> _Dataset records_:
----
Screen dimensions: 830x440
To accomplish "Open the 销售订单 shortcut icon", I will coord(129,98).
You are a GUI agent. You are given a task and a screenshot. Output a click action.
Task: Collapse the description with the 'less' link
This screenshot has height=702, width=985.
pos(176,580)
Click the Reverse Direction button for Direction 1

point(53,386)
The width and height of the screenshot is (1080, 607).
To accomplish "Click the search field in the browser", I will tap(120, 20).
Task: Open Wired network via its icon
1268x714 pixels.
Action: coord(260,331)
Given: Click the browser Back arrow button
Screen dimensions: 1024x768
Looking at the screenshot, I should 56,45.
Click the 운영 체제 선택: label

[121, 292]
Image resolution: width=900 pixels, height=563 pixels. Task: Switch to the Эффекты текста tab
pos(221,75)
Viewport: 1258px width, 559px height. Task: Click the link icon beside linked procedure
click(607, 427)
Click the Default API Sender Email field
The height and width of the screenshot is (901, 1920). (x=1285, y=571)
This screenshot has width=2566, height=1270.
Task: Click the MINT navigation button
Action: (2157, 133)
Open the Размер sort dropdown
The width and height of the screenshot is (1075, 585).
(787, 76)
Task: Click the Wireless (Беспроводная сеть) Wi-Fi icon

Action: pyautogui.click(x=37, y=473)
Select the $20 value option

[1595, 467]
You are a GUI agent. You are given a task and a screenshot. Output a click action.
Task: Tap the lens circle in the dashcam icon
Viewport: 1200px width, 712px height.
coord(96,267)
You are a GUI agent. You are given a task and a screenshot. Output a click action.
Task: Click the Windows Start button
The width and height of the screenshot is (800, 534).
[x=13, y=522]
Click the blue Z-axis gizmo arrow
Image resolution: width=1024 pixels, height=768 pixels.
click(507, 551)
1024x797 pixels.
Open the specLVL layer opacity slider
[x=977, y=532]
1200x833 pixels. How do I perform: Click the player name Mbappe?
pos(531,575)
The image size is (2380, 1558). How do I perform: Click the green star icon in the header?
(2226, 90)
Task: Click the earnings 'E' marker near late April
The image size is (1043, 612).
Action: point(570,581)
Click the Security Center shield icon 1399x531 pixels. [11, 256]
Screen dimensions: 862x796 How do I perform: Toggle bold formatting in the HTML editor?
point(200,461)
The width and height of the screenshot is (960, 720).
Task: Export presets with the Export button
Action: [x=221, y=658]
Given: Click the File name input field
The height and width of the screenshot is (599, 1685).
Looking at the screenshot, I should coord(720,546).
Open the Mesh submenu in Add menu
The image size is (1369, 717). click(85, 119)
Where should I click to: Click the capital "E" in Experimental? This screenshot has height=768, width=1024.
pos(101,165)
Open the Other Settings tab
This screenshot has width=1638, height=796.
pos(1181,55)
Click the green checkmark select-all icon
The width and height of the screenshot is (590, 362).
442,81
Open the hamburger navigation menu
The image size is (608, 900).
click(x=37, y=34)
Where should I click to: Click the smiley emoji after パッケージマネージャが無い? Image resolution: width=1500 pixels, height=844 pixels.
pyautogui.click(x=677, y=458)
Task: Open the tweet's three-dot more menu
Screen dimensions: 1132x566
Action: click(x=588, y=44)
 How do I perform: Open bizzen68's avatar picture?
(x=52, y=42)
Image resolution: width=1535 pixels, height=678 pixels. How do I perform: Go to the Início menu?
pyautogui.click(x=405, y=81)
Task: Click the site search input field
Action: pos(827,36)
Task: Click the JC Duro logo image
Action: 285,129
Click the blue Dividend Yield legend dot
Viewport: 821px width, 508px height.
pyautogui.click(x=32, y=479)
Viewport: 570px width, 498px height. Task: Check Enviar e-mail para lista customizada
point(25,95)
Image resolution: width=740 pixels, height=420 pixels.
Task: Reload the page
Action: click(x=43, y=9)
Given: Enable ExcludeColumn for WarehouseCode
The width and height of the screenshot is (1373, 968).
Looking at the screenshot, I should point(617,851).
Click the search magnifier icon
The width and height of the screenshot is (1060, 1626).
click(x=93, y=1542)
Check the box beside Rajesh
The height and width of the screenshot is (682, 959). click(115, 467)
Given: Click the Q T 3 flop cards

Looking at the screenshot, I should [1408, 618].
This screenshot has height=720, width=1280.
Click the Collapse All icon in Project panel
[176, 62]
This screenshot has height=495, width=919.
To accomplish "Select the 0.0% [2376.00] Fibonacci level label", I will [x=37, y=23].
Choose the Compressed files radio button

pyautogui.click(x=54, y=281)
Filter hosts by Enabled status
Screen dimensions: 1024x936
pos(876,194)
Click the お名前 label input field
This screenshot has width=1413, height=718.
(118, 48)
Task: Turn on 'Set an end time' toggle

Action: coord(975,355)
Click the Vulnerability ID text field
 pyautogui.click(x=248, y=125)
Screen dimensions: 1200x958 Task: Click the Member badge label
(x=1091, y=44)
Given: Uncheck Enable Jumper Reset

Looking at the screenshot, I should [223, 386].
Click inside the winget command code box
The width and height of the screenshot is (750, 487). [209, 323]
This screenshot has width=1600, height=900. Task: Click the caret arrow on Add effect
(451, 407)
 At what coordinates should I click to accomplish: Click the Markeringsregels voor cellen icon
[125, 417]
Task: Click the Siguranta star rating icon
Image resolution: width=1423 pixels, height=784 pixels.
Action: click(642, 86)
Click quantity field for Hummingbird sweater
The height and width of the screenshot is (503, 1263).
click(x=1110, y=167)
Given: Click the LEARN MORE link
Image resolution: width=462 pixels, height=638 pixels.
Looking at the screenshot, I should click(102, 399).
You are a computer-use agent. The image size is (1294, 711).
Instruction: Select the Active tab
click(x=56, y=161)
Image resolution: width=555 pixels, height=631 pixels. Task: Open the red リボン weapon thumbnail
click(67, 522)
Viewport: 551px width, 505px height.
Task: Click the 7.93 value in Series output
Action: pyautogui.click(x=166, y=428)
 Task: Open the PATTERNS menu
----
Transcribe every entry exactly as it reads.

> _Task solution_:
Screen dimensions: 830x440
To accomplish "Open the 销售订单 shortcut icon", I will coord(129,98).
You are a GUI agent. You are given a task and a screenshot. Output a click action.
Task: Collapse the description with the 'less' link
This screenshot has height=702, width=985.
pos(176,580)
Click the Reverse Direction button for Direction 1

point(53,386)
The width and height of the screenshot is (1080, 607).
To accomplish "Click the search field in the browser", I will tap(120, 20).
Task: Open Wired network via its icon
1268x714 pixels.
Action: coord(260,331)
Given: Click the browser Back arrow button
Screen dimensions: 1024x768
Looking at the screenshot, I should 56,45.
Click the 운영 체제 선택: label

[121, 292]
Image resolution: width=900 pixels, height=563 pixels. Task: Switch to the Эффекты текста tab
pos(221,75)
Viewport: 1258px width, 559px height. Task: Click the link icon beside linked procedure
click(607, 427)
Click the Default API Sender Email field
The height and width of the screenshot is (901, 1920). (x=1285, y=571)
This screenshot has width=2566, height=1270.
Task: Click the MINT navigation button
Action: (2157, 133)
Open the Размер sort dropdown
The width and height of the screenshot is (1075, 585).
(787, 76)
Task: Click the Wireless (Беспроводная сеть) Wi-Fi icon

Action: pyautogui.click(x=37, y=473)
Select the $20 value option

[1595, 467]
You are a GUI agent. You are given a task and a screenshot. Output a click action.
Task: Tap the lens circle in the dashcam icon
Viewport: 1200px width, 712px height.
coord(96,267)
You are a GUI agent. You are given a task and a screenshot. Output a click action.
Task: Click the Windows Start button
The width and height of the screenshot is (800, 534).
[x=13, y=522]
Click the blue Z-axis gizmo arrow
Image resolution: width=1024 pixels, height=768 pixels.
click(507, 551)
1024x797 pixels.
Open the specLVL layer opacity slider
[x=977, y=532]
1200x833 pixels. How do I perform: Click the player name Mbappe?
pos(531,575)
The image size is (2380, 1558). How do I perform: Click the green star icon in the header?
(2226, 90)
Task: Click the earnings 'E' marker near late April
The image size is (1043, 612).
Action: point(570,581)
Click the Security Center shield icon 1399x531 pixels. [11, 256]
Screen dimensions: 862x796 How do I perform: Toggle bold formatting in the HTML editor?
point(200,461)
The width and height of the screenshot is (960, 720).
Task: Export presets with the Export button
Action: [x=221, y=658]
Given: Click the File name input field
The height and width of the screenshot is (599, 1685).
Looking at the screenshot, I should coord(720,546).
Open the Mesh submenu in Add menu
The image size is (1369, 717). click(85, 119)
Where should I click to: Click the capital "E" in Experimental? This screenshot has height=768, width=1024.
pos(101,165)
Open the Other Settings tab
This screenshot has width=1638, height=796.
pos(1181,55)
Click the green checkmark select-all icon
The width and height of the screenshot is (590, 362).
442,81
Open the hamburger navigation menu
The image size is (608, 900).
click(x=37, y=34)
Where should I click to: Click the smiley emoji after パッケージマネージャが無い? Image resolution: width=1500 pixels, height=844 pixels.
pyautogui.click(x=677, y=458)
Task: Open the tweet's three-dot more menu
Screen dimensions: 1132x566
Action: click(x=588, y=44)
 How do I perform: Open bizzen68's avatar picture?
(x=52, y=42)
Image resolution: width=1535 pixels, height=678 pixels. How do I perform: Go to the Início menu?
pyautogui.click(x=405, y=81)
Task: Click the site search input field
Action: pos(827,36)
Task: Click the JC Duro logo image
Action: 285,129
Click the blue Dividend Yield legend dot
Viewport: 821px width, 508px height.
pyautogui.click(x=32, y=479)
Viewport: 570px width, 498px height. Task: Check Enviar e-mail para lista customizada
point(25,95)
Image resolution: width=740 pixels, height=420 pixels.
Task: Reload the page
Action: click(x=43, y=9)
Given: Enable ExcludeColumn for WarehouseCode
The width and height of the screenshot is (1373, 968).
Looking at the screenshot, I should point(617,851).
Click the search magnifier icon
The width and height of the screenshot is (1060, 1626).
click(x=93, y=1542)
Check the box beside Rajesh
The height and width of the screenshot is (682, 959). click(115, 467)
Given: Click the Q T 3 flop cards

Looking at the screenshot, I should [1408, 618].
This screenshot has height=720, width=1280.
Click the Collapse All icon in Project panel
[176, 62]
This screenshot has height=495, width=919.
To accomplish "Select the 0.0% [2376.00] Fibonacci level label", I will [x=37, y=23].
Choose the Compressed files radio button

pyautogui.click(x=54, y=281)
Filter hosts by Enabled status
Screen dimensions: 1024x936
pos(876,194)
Click the お名前 label input field
This screenshot has width=1413, height=718.
(118, 48)
Task: Turn on 'Set an end time' toggle

Action: coord(975,355)
Click the Vulnerability ID text field
 pyautogui.click(x=248, y=125)
Screen dimensions: 1200x958 Task: Click the Member badge label
(x=1091, y=44)
Given: Uncheck Enable Jumper Reset

Looking at the screenshot, I should [223, 386].
Click inside the winget command code box
The width and height of the screenshot is (750, 487). [209, 323]
This screenshot has width=1600, height=900. Task: Click the caret arrow on Add effect
(451, 407)
 At what coordinates should I click to accomplish: Click the Markeringsregels voor cellen icon
[125, 417]
Task: Click the Siguranta star rating icon
Image resolution: width=1423 pixels, height=784 pixels.
Action: click(642, 86)
Click quantity field for Hummingbird sweater
The height and width of the screenshot is (503, 1263).
click(x=1110, y=167)
Given: Click the LEARN MORE link
Image resolution: width=462 pixels, height=638 pixels.
Looking at the screenshot, I should click(102, 399).
You are a computer-use agent. The image size is (1294, 711).
Instruction: Select the Active tab
click(x=56, y=161)
Image resolution: width=555 pixels, height=631 pixels. Task: Open the red リボン weapon thumbnail
click(67, 522)
Viewport: 551px width, 505px height.
Task: Click the 7.93 value in Series output
Action: pyautogui.click(x=166, y=428)
 Task: Open the PATTERNS menu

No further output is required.